§ **Requirement**:
Find the line containing "You are a computer-use", then print it and each following line through the end of the records, exactly and with nothing added; leave out any pictures.

§ **Input for this task**:
____________________
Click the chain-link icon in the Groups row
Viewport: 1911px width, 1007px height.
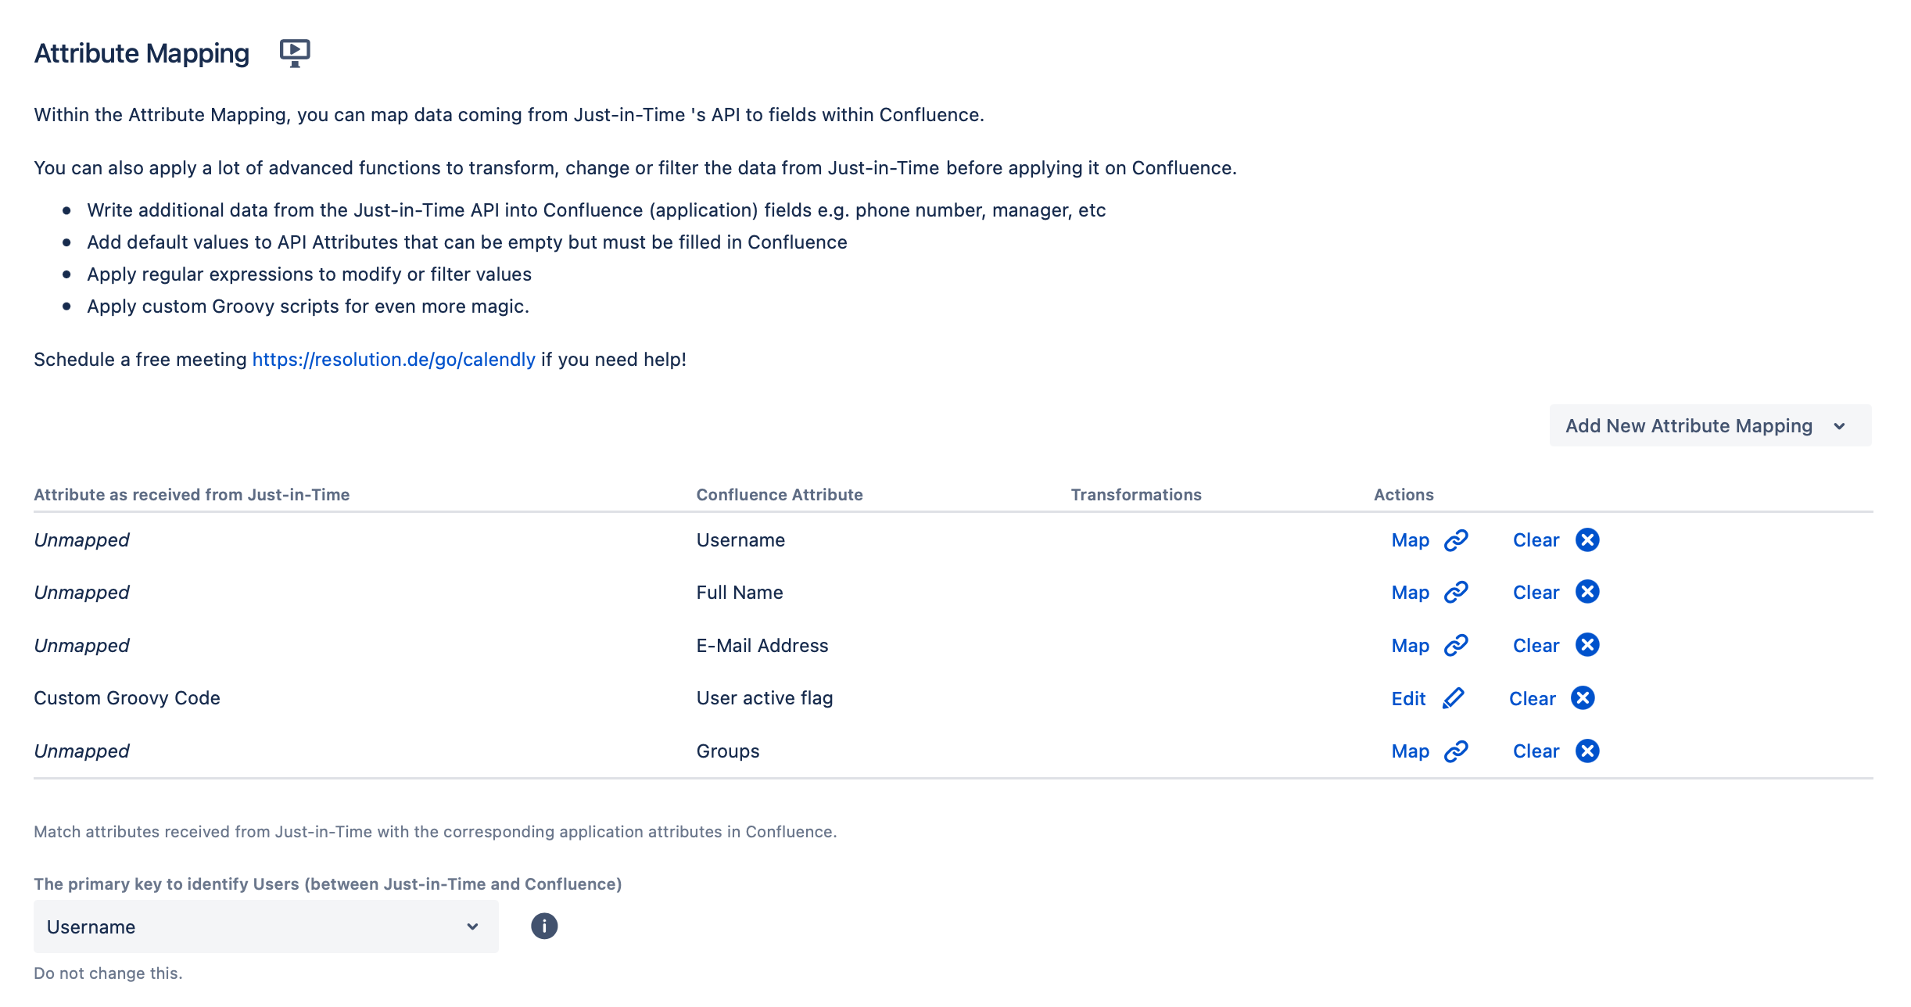coord(1456,751)
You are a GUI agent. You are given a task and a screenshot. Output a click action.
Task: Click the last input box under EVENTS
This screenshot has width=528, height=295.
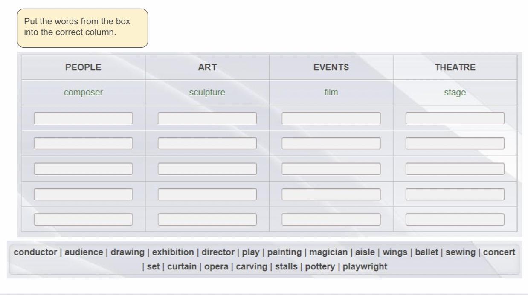331,219
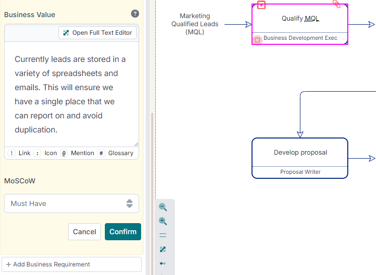Open Full Text Editor
The image size is (376, 275).
click(97, 33)
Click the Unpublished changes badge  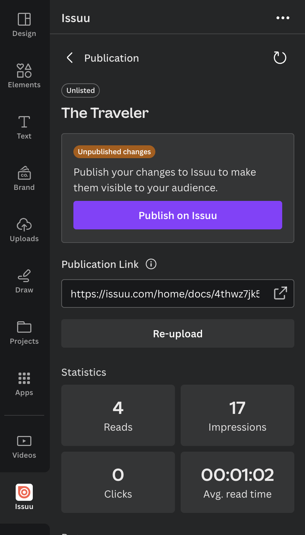tap(114, 151)
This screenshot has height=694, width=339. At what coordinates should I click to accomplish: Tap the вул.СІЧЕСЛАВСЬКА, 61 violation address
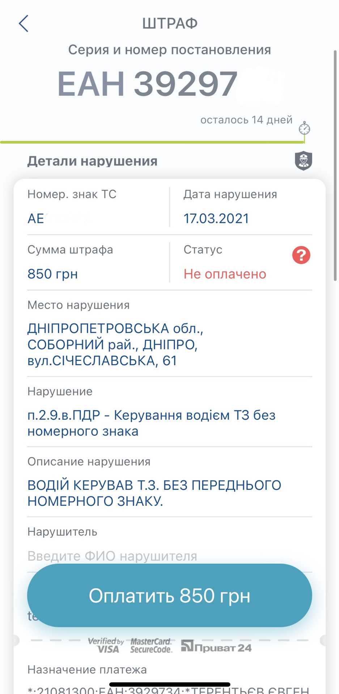tap(102, 361)
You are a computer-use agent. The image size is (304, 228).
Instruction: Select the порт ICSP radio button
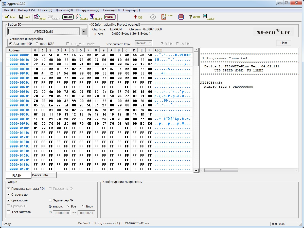click(x=37, y=44)
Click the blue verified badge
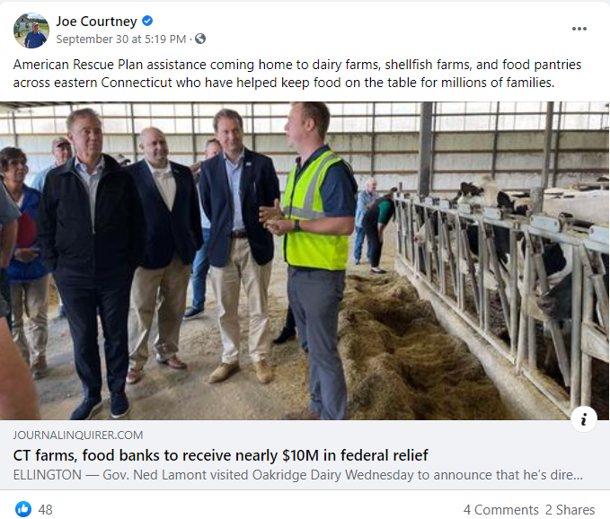The width and height of the screenshot is (610, 519). 148,21
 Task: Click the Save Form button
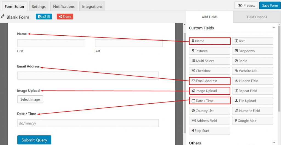coord(270,5)
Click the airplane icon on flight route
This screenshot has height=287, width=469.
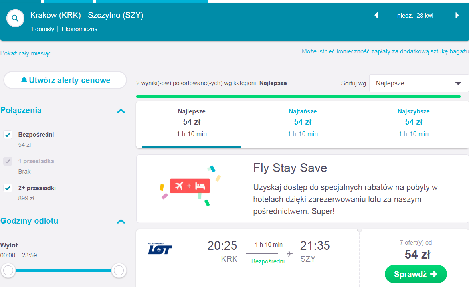pos(289,254)
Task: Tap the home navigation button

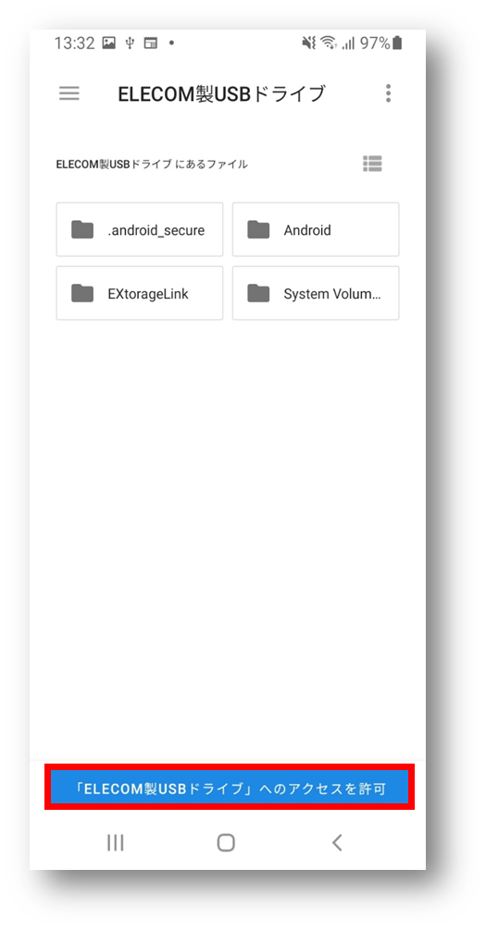Action: (226, 842)
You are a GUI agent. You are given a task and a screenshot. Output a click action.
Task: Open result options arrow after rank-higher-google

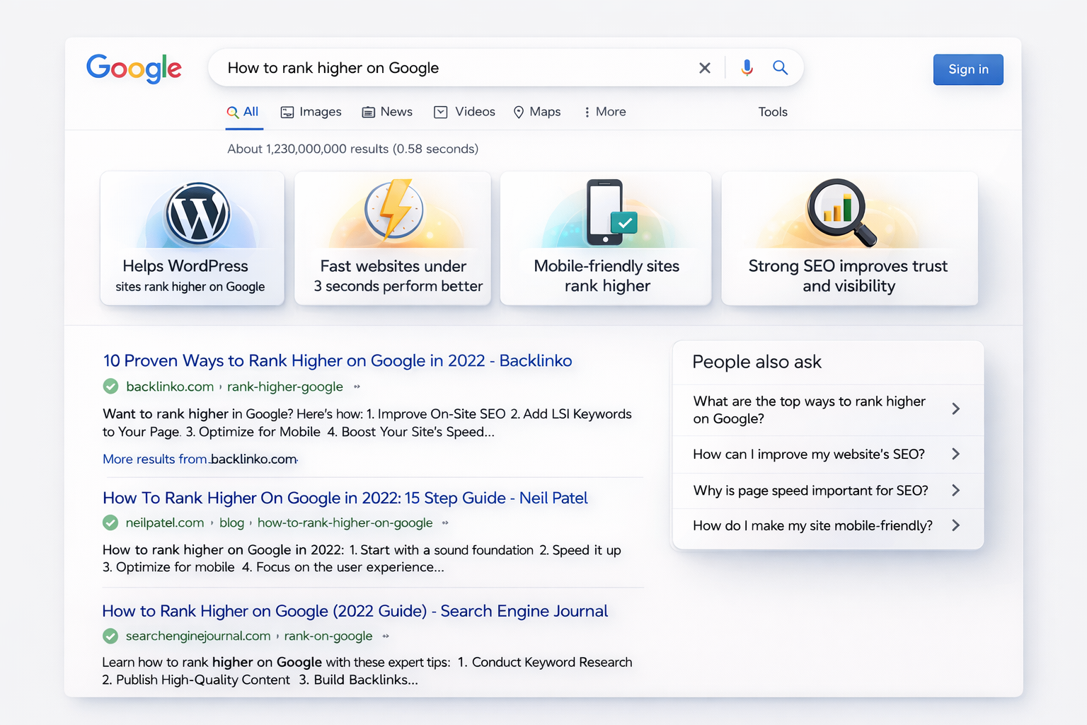(357, 387)
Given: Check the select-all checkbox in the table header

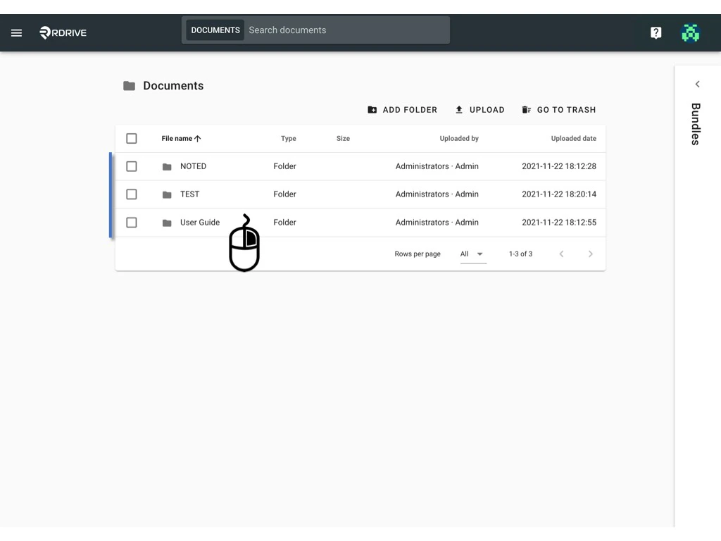Looking at the screenshot, I should point(132,138).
____________________
§ **Solution**:
You are a computer-use agent. The image size is (304, 228).
Instruction: Select the порт ICSP radio button
click(x=37, y=44)
Click the blue verified badge
The width and height of the screenshot is (610, 519). 148,21
 Task: Click the Save Form button
coord(270,5)
Click the airplane icon on flight route
This screenshot has height=287, width=469.
pos(289,254)
Task: Tap the home navigation button

Action: (226, 842)
You are a GUI agent. You are given a task and a screenshot. Output a click action.
Task: Open result options arrow after rank-higher-google

(357, 387)
Given: Check the select-all checkbox in the table header

Looking at the screenshot, I should point(132,138).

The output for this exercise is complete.